Screwing the O’Reillys is a very popular political game: you can always feel quite safe in going after the handful. Tony has only one vote – and the begrudgers are a million. It all figures politically. Still, Richie is understanding: he’d only take a modest 26 per cent. George would hit the Fianna Fáil definition of a speculator – the man or woman who makes a quick killing with little or no economic input – quite hard. Eddie Collins would agree on the Fine Gael side; he’d start at 50 per cent and, like Colley, reduce on others.

Colley was on the mark in at least trying to identify what constituted a “speculator”. Richie didn’t. Brendan Crinion of Fianna Fáil was death down on the fellow who came down from Dublin with cash and bought up land. It seems that every man in this House will have his own version of what a speculator is before this Bill is finished. I might help some future speakers by giving my own deft definition. A speculator: someone who has more than you.

The White Paper stings have been somewhat blunted and since we are still a basically peasant parliament running an agricultural country, the mutings by Ryan of some of the original swingeing proposals will take a lot of the sharpness out of the roasting he might have expected. He got it hot and heavy in the party rooms and so did the deputies down the country after the White Paper.

On the face of it today, the entitlement to allow an individual of 55 years and over to dispose of land or a business to the family up to the value of £150,000 is generous enough. It’ll not hit too many smallholders on the snipe grass and there are enough of them around still to have some clout on the Dublin scene.

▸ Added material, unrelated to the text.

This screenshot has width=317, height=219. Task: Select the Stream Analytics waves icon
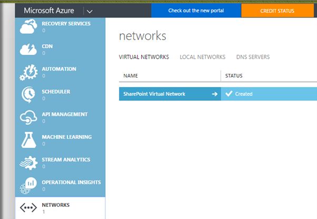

On the other hand, with inflation moving steadily at 20 per cent, it isn’t going to take too much time before a small city family business bursts through that figure.

It was Crinion who pointed out that at the rate of inflation, today’s £100,000 farm would, within five years, be valued at £200,000 and subject to CGT of £26,000.

There were some attempts made to wrap the Taca brigade (remember them? they’re folklore now) around Fianna Fáil as evidence of the party’s refusal for 16 years to bring in a CGT, but Fianna Fáil reminded the Government benches that those were the days when there was confidence in Ireland and it didn’t have 100,000 unemployed.

Colley, himself and later Ruairi Brugha of Fianna Fáil, allowed that the timing of the present Bill was bad, coming as it did when there was a lack of confidence by investors in Ireland.